La percepción del caos.

(Para Gino Lanzara)
30/01/23

El mundo ha cambiado. Lo siento en el agua. Lo siento en la tierra. Lo siento en el aire. El elfo Galadriel lo sintió en la Tierra Media, lo sentimos en el humo de las explosiones de Jenin, Jerusalén, Soledar.

Es la historia que fluye, es la historia que pasa; es la historia que, ciertamente, no ha terminado. El magnetismo de los polos geopolíticos cambia repentinamente y busca otros equilibrios.

De hecho, en Palestina la ANP está fuera de escena, ahora dirigida por otros e interpretada por Hamas y Jihad.
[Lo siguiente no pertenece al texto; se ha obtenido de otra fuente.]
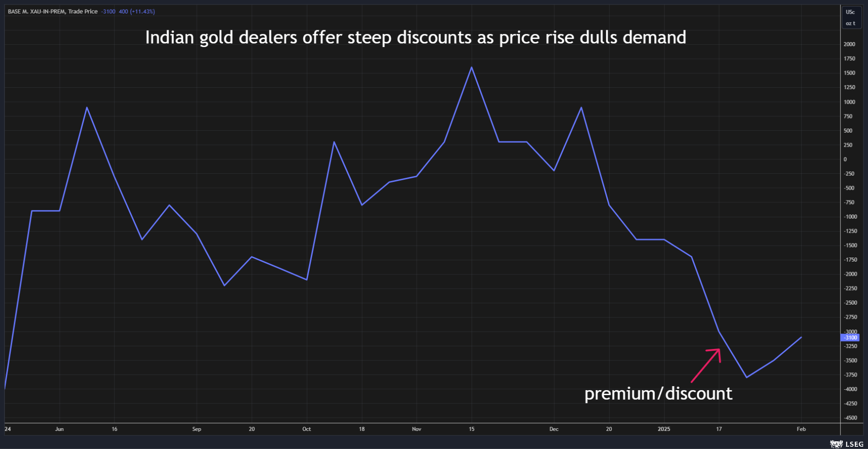Select the red arrow annotation
This screenshot has width=868, height=449.
click(x=706, y=365)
Es cierto que Irán ejerce una fuerte influencia con su media luna; que el equilibrio también es mutablemente inestable.

Se afronta una nueva guerra fría multipolar, los puntos de falla se duplican y estallan simultáneamente, mientras la constelación anarquista vuelve a Europa para dar que hablar. Los ataques palestinos subrayan la continuidad de una política que acogió al nuevo jefe de las Fuerzas Armadas de Jerusalén, Herzi Halevi, que se vio obligado a reevaluar un renovado enfoque táctico de la operación Guardián de las murallas sin poder, sin embargo, apartar los ojos de Teherán, empeñado en capitalizar el impasse en las negociaciones del JCPOA, útil para permitir el enriquecimiento de uranio con fines bélicos.

El fuego en Jerusalén sigue ardiendo y trágicamente en los días de memoria de los holocausto.

Otro punto de falla termina por resquebrajar la corteza subterránea de las relaciones internacionales, ahora cada vez más lábiles y magmáticas, en Ucrania y lanza un eco que reverbera en Oriente Medio. La dialéctica política, a menudo confusa, habla en términos de tesis y antítesis, no puede encontrar, dondequiera que esté, el quid de la madeja de una síntesis posible y sensata.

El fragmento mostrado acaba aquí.